What the task requires: Put each line of the entries below into a JSON list of strings, one string per line, and leave out the blank lines.

Record list:

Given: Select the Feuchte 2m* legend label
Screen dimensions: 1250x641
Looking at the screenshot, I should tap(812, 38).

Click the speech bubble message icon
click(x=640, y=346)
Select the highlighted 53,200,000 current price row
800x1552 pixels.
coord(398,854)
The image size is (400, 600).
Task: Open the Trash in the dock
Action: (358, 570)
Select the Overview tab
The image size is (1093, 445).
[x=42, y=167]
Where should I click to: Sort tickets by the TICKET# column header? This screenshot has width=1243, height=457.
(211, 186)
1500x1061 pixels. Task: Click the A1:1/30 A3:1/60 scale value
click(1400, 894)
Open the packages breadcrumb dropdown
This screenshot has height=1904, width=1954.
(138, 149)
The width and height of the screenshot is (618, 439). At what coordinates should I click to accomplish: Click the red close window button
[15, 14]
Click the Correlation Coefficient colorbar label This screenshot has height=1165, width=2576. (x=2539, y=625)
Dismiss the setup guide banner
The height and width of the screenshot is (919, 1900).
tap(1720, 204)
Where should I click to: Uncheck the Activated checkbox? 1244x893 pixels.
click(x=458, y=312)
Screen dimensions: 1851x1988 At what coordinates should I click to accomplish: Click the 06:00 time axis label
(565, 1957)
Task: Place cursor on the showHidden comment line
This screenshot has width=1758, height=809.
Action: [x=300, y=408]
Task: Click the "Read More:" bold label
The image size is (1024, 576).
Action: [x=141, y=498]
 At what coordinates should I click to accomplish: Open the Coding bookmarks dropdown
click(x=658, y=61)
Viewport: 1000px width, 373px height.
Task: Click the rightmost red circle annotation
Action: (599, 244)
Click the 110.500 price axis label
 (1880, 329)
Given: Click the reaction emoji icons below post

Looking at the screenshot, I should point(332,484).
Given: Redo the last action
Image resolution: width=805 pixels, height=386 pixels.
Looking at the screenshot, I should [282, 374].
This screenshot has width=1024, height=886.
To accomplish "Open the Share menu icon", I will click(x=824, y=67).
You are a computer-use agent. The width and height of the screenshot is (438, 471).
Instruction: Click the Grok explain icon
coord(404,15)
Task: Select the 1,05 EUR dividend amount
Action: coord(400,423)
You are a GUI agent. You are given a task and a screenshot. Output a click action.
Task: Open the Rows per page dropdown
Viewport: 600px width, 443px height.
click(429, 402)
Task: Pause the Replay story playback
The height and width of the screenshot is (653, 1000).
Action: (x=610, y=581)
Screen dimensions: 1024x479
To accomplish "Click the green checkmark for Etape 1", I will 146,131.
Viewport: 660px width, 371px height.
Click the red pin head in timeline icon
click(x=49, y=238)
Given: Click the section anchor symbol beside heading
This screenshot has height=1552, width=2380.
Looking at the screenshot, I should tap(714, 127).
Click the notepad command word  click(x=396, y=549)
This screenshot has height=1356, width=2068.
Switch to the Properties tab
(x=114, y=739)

Task answer:
[
  "Given: Select the Feuchte 2m* legend label",
  "Screen dimensions: 1250x641",
  "Looking at the screenshot, I should tap(812, 38).",
  "Click the speech bubble message icon",
  "click(x=640, y=346)",
  "Select the highlighted 53,200,000 current price row",
  "800x1552 pixels.",
  "coord(398,854)",
  "The image size is (400, 600).",
  "Task: Open the Trash in the dock",
  "Action: (358, 570)",
  "Select the Overview tab",
  "The image size is (1093, 445).",
  "[x=42, y=167]",
  "Where should I click to: Sort tickets by the TICKET# column header? This screenshot has width=1243, height=457.",
  "(211, 186)",
  "1500x1061 pixels. Task: Click the A1:1/30 A3:1/60 scale value",
  "click(1400, 894)",
  "Open the packages breadcrumb dropdown",
  "This screenshot has height=1904, width=1954.",
  "(138, 149)",
  "The width and height of the screenshot is (618, 439). At what coordinates should I click to accomplish: Click the red close window button",
  "[15, 14]",
  "Click the Correlation Coefficient colorbar label This screenshot has height=1165, width=2576. (x=2539, y=625)",
  "Dismiss the setup guide banner",
  "The height and width of the screenshot is (919, 1900).",
  "tap(1720, 204)",
  "Where should I click to: Uncheck the Activated checkbox? 1244x893 pixels.",
  "click(x=458, y=312)",
  "Screen dimensions: 1851x1988 At what coordinates should I click to accomplish: Click the 06:00 time axis label",
  "(565, 1957)",
  "Task: Place cursor on the showHidden comment line",
  "This screenshot has width=1758, height=809.",
  "Action: [x=300, y=408]",
  "Task: Click the \"Read More:\" bold label",
  "The image size is (1024, 576).",
  "Action: [x=141, y=498]",
  " At what coordinates should I click to accomplish: Open the Coding bookmarks dropdown",
  "click(x=658, y=61)",
  "Viewport: 1000px width, 373px height.",
  "Task: Click the rightmost red circle annotation",
  "Action: (599, 244)",
  "Click the 110.500 price axis label",
  " (1880, 329)",
  "Given: Click the reaction emoji icons below post",
  "Looking at the screenshot, I should point(332,484).",
  "Given: Redo the last action",
  "Image resolution: width=805 pixels, height=386 pixels.",
  "Looking at the screenshot, I should [282, 374].",
  "This screenshot has width=1024, height=886.",
  "To accomplish \"Open the Share menu icon\", I will click(x=824, y=67).",
  "You are a computer-use agent. The width and height of the screenshot is (438, 471).",
  "Instruction: Click the Grok explain icon",
  "coord(404,15)",
  "Task: Select the 1,05 EUR dividend amount",
  "Action: coord(400,423)",
  "You are a GUI agent. You are given a task and a screenshot. Output a click action.",
  "Task: Open the Rows per page dropdown",
  "Viewport: 600px width, 443px height.",
  "click(429, 402)",
  "Task: Pause the Replay story playback",
  "The height and width of the screenshot is (653, 1000).",
  "Action: (x=610, y=581)",
  "Screen dimensions: 1024x479",
  "To accomplish \"Click the green checkmark for Etape 1\", I will 146,131.",
  "Viewport: 660px width, 371px height.",
  "Click the red pin head in timeline icon",
  "click(x=49, y=238)",
  "Given: Click the section anchor symbol beside heading",
  "This screenshot has height=1552, width=2380.",
  "Looking at the screenshot, I should tap(714, 127).",
  "Click the notepad command word  click(x=396, y=549)",
  "This screenshot has height=1356, width=2068.",
  "Switch to the Properties tab",
  "(x=114, y=739)"
]